On 21 January 1939, after 10 weeks and two days on strike the waterside workers at Port Kembla decided to load the pig iron "under protest", with the understanding that no additional pig iron would be exported to Japan.

The Lyons government policy of appeasement of Japanese military aggression and opposition to the trade union bans on trade with Japan were not entirely unanimous. External Affairs minister Billy Hughes appears to have attempted to undermine the government policy according to at least one historian, who conjectures this may have been due to Hughes' past links with the Waterside Workers' Federation, being the first President of the union in 1902. On 22 January Billy Hughes delivered a vitriolic speech attacking Japanese militarism and its threat to Australia.

On 24 January, Jim Healy met with Government representatives and received an unofficial assurance that no more pig-iron would be shipped to Japan, although it is debated to whether this was actually the case or that some shipments of scrap metal and pig iron were made.

Melbourne waterside workers refused to load scrap iron on to a German ship in May 1938. The dispute brought together the Illawarra labour movement and elements of Sydney's Chinese immigrant community and contributed in a small way to the breakdown of the White Australia policy.

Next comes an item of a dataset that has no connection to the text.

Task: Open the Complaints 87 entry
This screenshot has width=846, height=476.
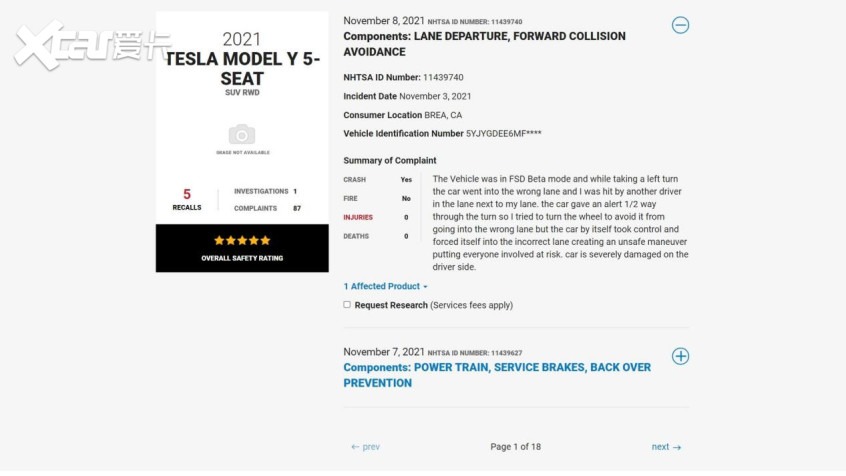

Much more significantly, it heralded a rising militancy in Australia by the Waterside' Workers Federation and the union movement as World War II was about to unfold.

==Popular culture and remembrance==

A union song to commemorate the dispute was composed by Clem Parkinson in 1964 titled The Pig-Iron Song.

In December 2006, the Illawarra Branch of the Society for the Study of Labour History erected a Plaque to commemorate the dispute, located near the Number 4 Jetty at Port Kembla where the Dalfram docked. Her Excellency Madam Fu Ying, the Chinese Ambassador, unveiled the Plaque. In 2013, Mike Donaldson and Nick Southall published Against fascism and war about the issue. In 2015, a feature-length film documentary was released called The Dalfram Dispute, 1938: Pig Iron Bob.

Contributors to the documentary included historians Stuart Macintyre, Les Louis, Glenn Mitchell, Drew Cottle, Greg Mallory and curator of the Nanjing Massacre Memorial Zhu ChengShan.

The documentary was shortlisted for the 2015 NSW Premier's Multimedia History Prize. It was also a finalist in the 15th Screen Producers Association of Australia Awards for feature documentary.

In July 2015, ambassador to Australia Ma Zhaoxu of the People's Republic of China highlighted the Dalfram dispute as a remembered moment in the relationship between Australian and Chinese people when they stood together for common cause.